• [Aangeleverde tekst]:
----

„Invloed SER maar matig”
De Sociaal-Economische Raad (SER) speelt een minder belangrijke rol in het Nederlandse economische beleid dan wordt aangenomen. Gemiddeld is de invloed van de SER matig: als de regering een advies van de raad naast zich neer wil leggen, doet ze dat.
Dat concludeert historicus Willem Camphuis in een onderzoek, waarop hij op 2 juni promoveert aan de Radboud Universiteit in Nijmegen. „Het beeld dat bestaat en bestond is: wat de SER adviseert, wordt overgenomen”, aldus historicus Camphuis. Maar dat is niet zo, concludeert hij.Camphuis onderzocht 28 adviezen over lonen en prijzen die de SER tussen 1950 en 1993 uitbracht op het gebied van lonen en prijzen. De helft van die adviezen had hoogstens een beperkte invloed op het regeringsbeleid. Slechts vijf adviezen bepaalden geheel het beleid.
Volgens de onderzoeker wordt de invloed van de SER dan ook „overdreven en te veel gegeneraliseerd.” De raad heeft meer in de melk te brokkelen bij zwakke regeringen en in tijden van economische voorspoed. Sterke regeringen trekken veel meer hun eigen plan en zijn eerder geneigd de SER-adviezen naast zich neer te leggen.

----

• [Opdracht 1]: Werk het artikel over de SER bij: geef het stuk van "De Sociaal-Economische Raad" tot en met "geheel het beleid." opnieuw weer, waarbij je "historicus" vervangt door "promovendus".
• [Opdracht 2]: Noem alle eigennamen van personen, organisaties en plaatsen die in het artikel over de SER voorkomen.

----

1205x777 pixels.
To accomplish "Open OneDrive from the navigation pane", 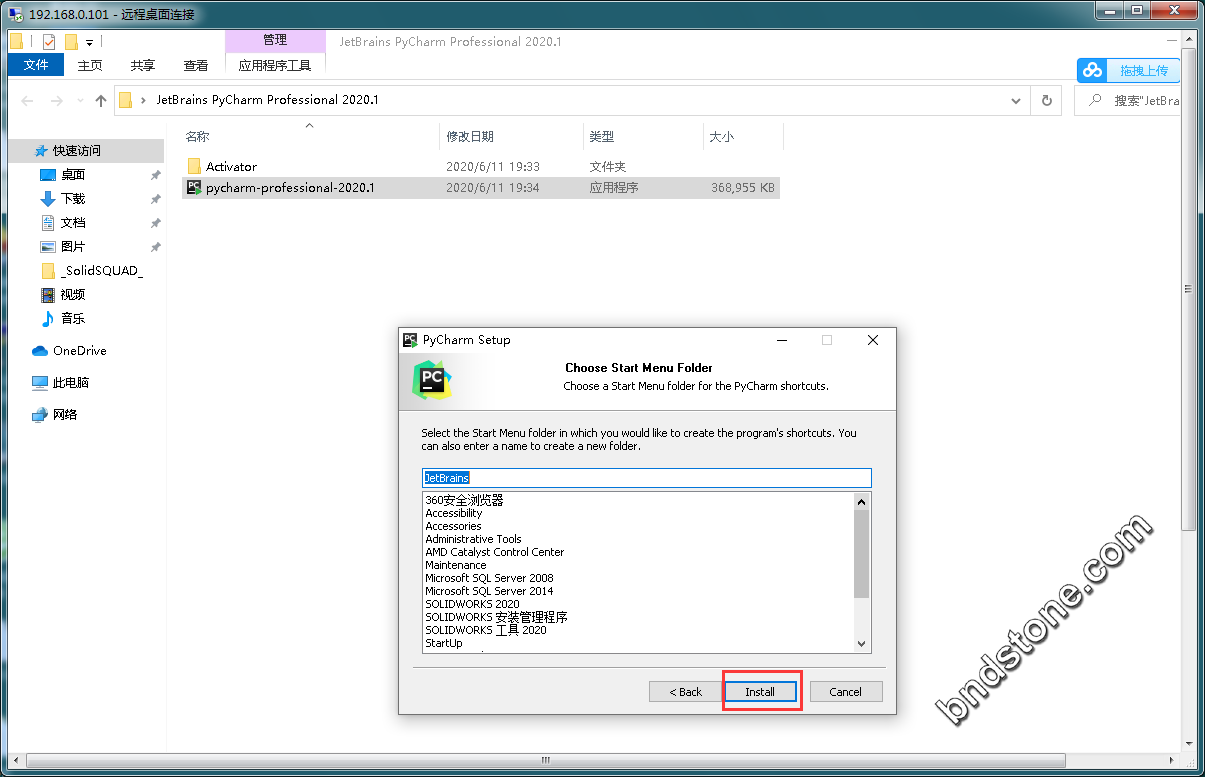I will (x=79, y=351).
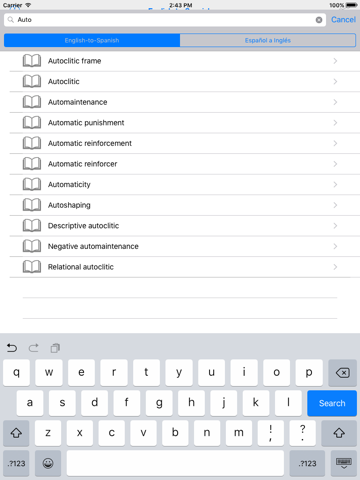This screenshot has width=360, height=480.
Task: Tap the paste clipboard icon
Action: (x=55, y=348)
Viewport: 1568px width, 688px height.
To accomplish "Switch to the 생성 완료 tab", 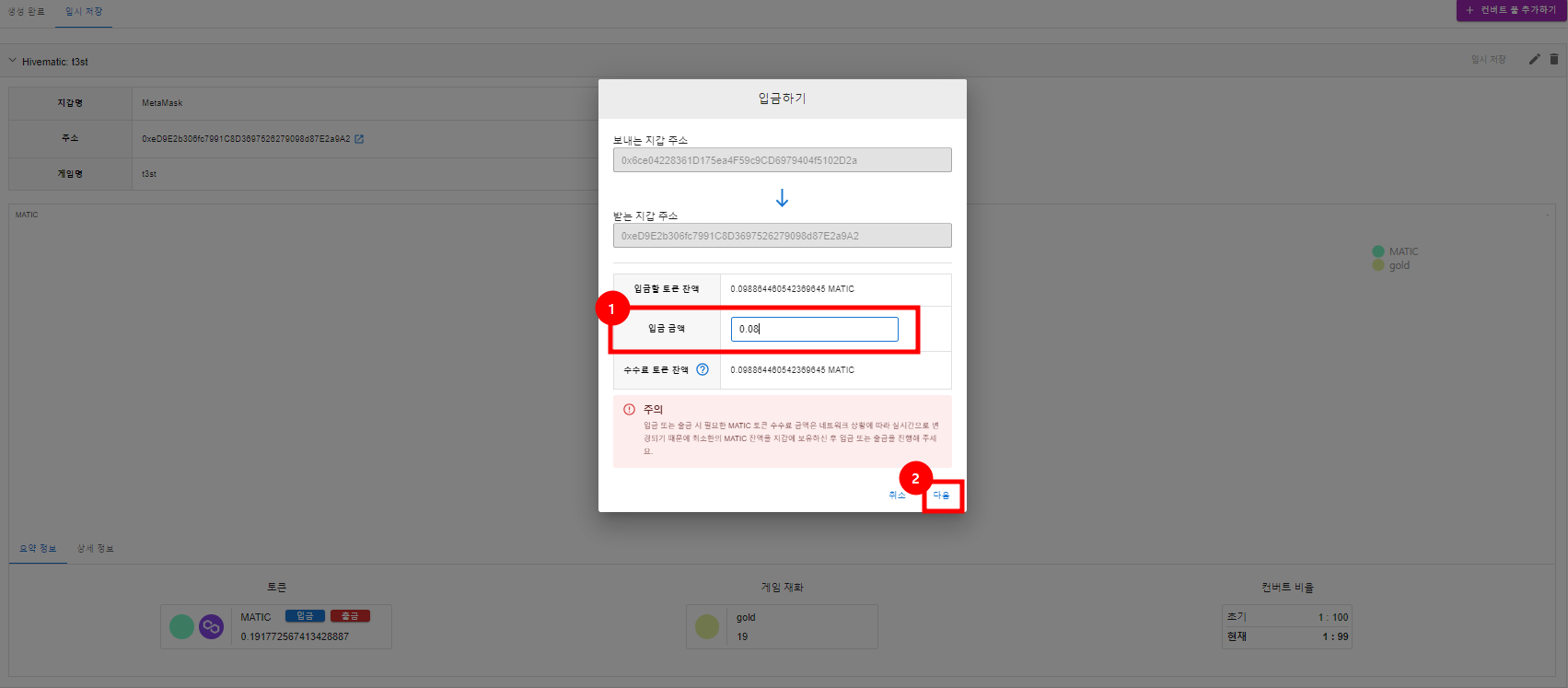I will click(27, 11).
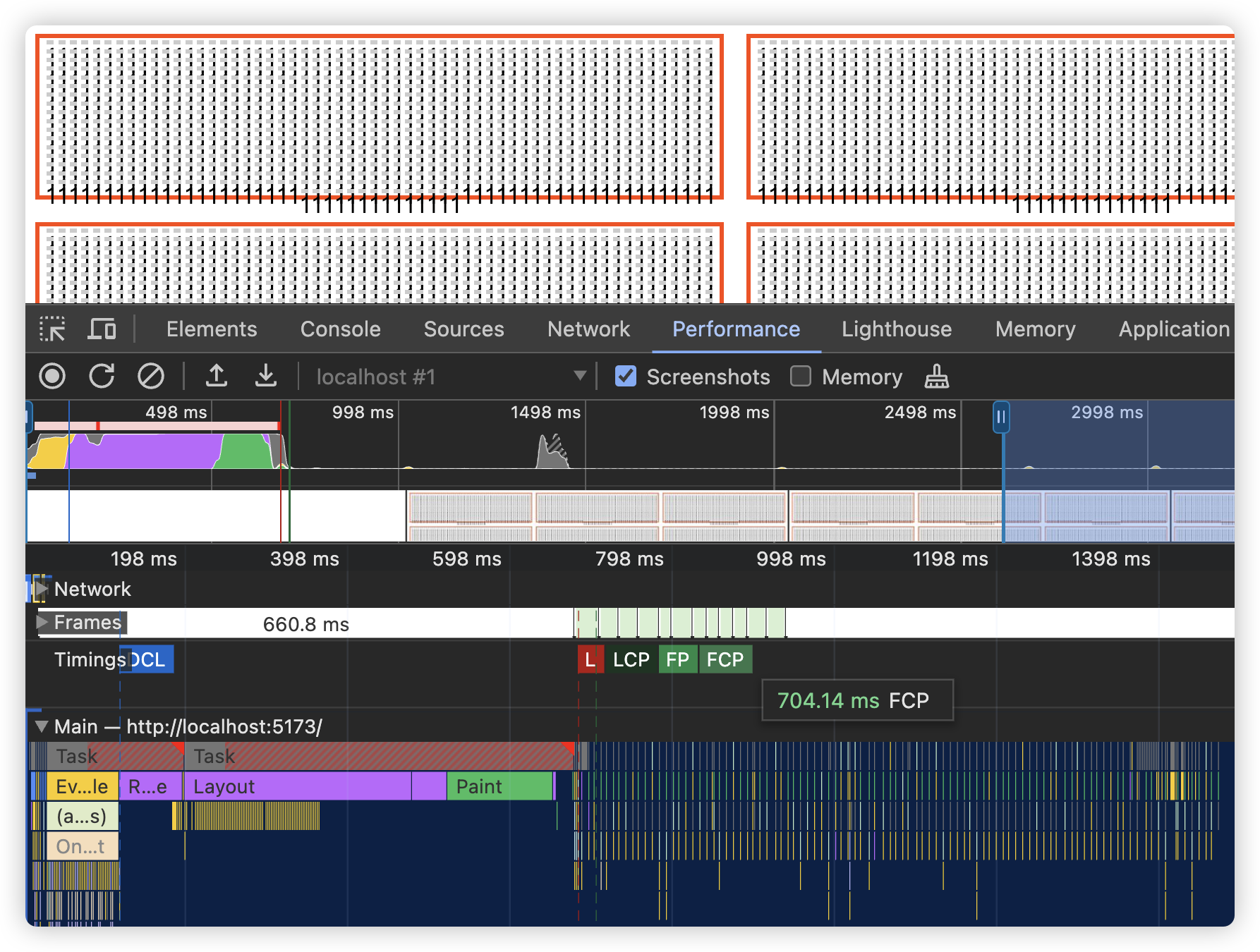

----

• [Antwoord 1]:
De Sociaal-Economische Raad (SER) speelt een minder belangrijke rol in het Nederlandse economische beleid dan wordt aangenomen. Gemiddeld is de invloed van de SER matig: als de regering een advies van de raad naast zich neer wil leggen, doet ze dat.
Dat concludeert promovendus Willem Camphuis in een onderzoek, waarop hij op 2 juni promoveert aan de Radboud Universiteit in Nijmegen. „Het beeld dat bestaat en bestond is: wat de SER adviseert, wordt overgenomen”, aldus promovendus Camphuis. Maar dat is niet zo, concludeert hij.Camphuis onderzocht 28 adviezen over lonen en prijzen die de SER tussen 1950 en 1993 uitbracht op het gebied van lonen en prijzen. De helft van die adviezen had hoogstens een beperkte invloed op het regeringsbeleid. Slechts vijf adviezen bepaalden geheel het beleid.

• [Antwoord 2]:
- Sociaal-Economische Raad (SER)
- Willem Camphuis
- Radboud Universiteit
- Nijmegen